The i ran a python script written with fastapi and in docker, which starts like this :

@app.on_event("startup")
async def startup_event():
    ray.init(address='<host>:6379', _redis_password='xxxx')
    global client
    client = serve.start()

But it’s getting below error :

  File "/usr/local/lib/python3.8/dist-packages/starlette/routing.py", line 526, in lifespan
    async for item in self.lifespan_context(app):
  File "/usr/local/lib/python3.8/dist-packages/starlette/routing.py", line 467, in default_lifespan
    await self.startup()
  File "/usr/local/lib/python3.8/dist-packages/starlette/routing.py", line 502, in startup
    await handler()
  File "./master.py", line 84, in startup_event
    ray.init(address='<host>:6379' , _redis_password='xxxx')
  File "/usr/local/lib/python3.8/dist-packages/ray/worker.py", line 759, in init
    _global_node = ray.node.Node(
  File "/usr/local/lib/python3.8/dist-packages/ray/node.py", line 176, in __init__
    ray._private.services.get_address_info_from_redis(
  File "/usr/local/lib/python3.8/dist-packages/ray/_private/services.py", line 287, in get_address_info_from_redis
    return get_address_info_from_redis_helper(
  File "/usr/local/lib/python3.8/dist-packages/ray/_private/services.py", line 246, in get_address_info_from_redis_helper
    client_table = global_state.node_table()
  File "/usr/local/lib/python3.8/dist-packages/ray/state.py", line 323, in node_table
    node_info["Resources"] = self.node_resource_table(
  File "/usr/local/lib/python3.8/dist-packages/ray/state.py", line 284, in node_resource_table
    node_id = ray.NodeID(hex_to_binary(node_id))
  File "python/ray/includes/unique_ids.pxi", line 207, in ray._raylet.NodeID.__init__
  File "python/ray/includes/unique_ids.pxi", line 33, in ray._raylet.check_id
ValueError: ID string needs to have length 20

Can anyone please suggest what I might be doing wrong.

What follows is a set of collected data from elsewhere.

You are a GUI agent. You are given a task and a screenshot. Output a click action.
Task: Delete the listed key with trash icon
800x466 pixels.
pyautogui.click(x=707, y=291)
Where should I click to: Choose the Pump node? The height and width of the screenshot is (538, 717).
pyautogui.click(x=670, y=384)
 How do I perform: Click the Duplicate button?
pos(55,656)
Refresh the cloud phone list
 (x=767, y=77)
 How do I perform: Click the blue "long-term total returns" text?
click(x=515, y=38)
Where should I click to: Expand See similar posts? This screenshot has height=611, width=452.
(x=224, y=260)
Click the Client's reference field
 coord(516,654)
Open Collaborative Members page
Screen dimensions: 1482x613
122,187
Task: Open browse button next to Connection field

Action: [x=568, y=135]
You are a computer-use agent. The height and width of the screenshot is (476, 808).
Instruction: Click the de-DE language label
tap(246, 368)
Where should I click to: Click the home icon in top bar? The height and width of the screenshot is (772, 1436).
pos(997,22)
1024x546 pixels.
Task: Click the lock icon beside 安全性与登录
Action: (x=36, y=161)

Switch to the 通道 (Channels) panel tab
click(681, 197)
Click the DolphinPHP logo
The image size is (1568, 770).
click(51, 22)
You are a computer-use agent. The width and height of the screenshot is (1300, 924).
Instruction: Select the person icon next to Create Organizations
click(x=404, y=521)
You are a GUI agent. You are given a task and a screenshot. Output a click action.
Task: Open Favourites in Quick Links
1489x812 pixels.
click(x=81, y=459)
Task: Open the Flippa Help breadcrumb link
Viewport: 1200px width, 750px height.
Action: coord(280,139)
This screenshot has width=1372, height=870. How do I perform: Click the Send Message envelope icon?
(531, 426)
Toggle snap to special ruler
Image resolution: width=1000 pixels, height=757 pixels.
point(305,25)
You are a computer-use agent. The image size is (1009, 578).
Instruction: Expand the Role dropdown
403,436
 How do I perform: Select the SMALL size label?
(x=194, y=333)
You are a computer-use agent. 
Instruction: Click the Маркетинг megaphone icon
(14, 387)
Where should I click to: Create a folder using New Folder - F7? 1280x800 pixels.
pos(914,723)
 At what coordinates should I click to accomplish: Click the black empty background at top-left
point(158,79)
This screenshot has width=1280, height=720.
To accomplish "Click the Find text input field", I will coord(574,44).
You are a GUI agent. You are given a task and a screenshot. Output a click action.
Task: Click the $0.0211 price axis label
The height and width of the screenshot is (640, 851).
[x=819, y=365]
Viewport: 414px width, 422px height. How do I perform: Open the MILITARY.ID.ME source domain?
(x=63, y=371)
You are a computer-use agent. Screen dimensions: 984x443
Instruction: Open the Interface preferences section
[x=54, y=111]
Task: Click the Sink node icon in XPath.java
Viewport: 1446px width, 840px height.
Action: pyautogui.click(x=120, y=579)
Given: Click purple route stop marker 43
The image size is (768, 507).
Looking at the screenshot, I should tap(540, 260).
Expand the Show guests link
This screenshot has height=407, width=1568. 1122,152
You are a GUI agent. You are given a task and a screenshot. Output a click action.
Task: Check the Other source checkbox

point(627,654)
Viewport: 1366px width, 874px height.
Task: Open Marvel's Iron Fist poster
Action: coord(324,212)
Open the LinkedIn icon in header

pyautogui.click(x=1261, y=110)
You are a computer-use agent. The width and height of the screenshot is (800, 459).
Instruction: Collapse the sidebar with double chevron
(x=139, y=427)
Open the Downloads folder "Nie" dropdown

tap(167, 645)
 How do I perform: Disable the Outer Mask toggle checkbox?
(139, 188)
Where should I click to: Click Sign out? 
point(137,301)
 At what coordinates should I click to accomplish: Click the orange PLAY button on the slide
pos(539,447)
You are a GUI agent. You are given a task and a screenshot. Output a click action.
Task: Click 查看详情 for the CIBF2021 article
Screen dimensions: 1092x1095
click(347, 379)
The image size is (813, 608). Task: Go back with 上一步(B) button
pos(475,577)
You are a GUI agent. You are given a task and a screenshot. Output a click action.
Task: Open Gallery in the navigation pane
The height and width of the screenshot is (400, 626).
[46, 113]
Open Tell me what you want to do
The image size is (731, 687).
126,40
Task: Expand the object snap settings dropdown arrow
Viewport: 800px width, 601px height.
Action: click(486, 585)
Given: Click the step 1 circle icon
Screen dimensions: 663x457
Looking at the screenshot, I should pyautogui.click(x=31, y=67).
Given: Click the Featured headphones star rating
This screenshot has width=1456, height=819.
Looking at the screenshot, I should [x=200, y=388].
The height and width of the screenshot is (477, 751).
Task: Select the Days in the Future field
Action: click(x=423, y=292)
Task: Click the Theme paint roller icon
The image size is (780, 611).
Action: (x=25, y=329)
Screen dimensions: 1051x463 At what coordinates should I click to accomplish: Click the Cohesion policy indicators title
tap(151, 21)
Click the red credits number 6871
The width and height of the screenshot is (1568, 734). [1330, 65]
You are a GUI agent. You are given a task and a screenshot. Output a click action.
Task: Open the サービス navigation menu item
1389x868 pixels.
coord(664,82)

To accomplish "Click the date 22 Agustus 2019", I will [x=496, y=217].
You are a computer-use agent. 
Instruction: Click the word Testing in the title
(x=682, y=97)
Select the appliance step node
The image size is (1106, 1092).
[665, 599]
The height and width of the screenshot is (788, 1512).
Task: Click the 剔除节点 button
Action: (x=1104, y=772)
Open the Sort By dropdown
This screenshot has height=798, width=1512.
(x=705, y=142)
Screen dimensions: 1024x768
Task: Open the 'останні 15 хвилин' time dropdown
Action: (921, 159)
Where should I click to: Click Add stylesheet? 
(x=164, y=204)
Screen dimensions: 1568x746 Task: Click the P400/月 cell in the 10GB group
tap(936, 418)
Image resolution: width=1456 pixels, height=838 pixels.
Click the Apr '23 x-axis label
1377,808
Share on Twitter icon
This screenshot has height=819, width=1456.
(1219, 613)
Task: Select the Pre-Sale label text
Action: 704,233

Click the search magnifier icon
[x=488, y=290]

Thanks in advance

looks like some ray internals are involved
any sense @sangcho ?

Hmm it is probably some kind of version mismatch. The ID string needs to be length 28 not 20 in the latest versions.

@Dmitri do you have any guess that makes this possible?

I think some details on how the script was deployed could be helpful to find out where there might be an opportunity for version mismatches.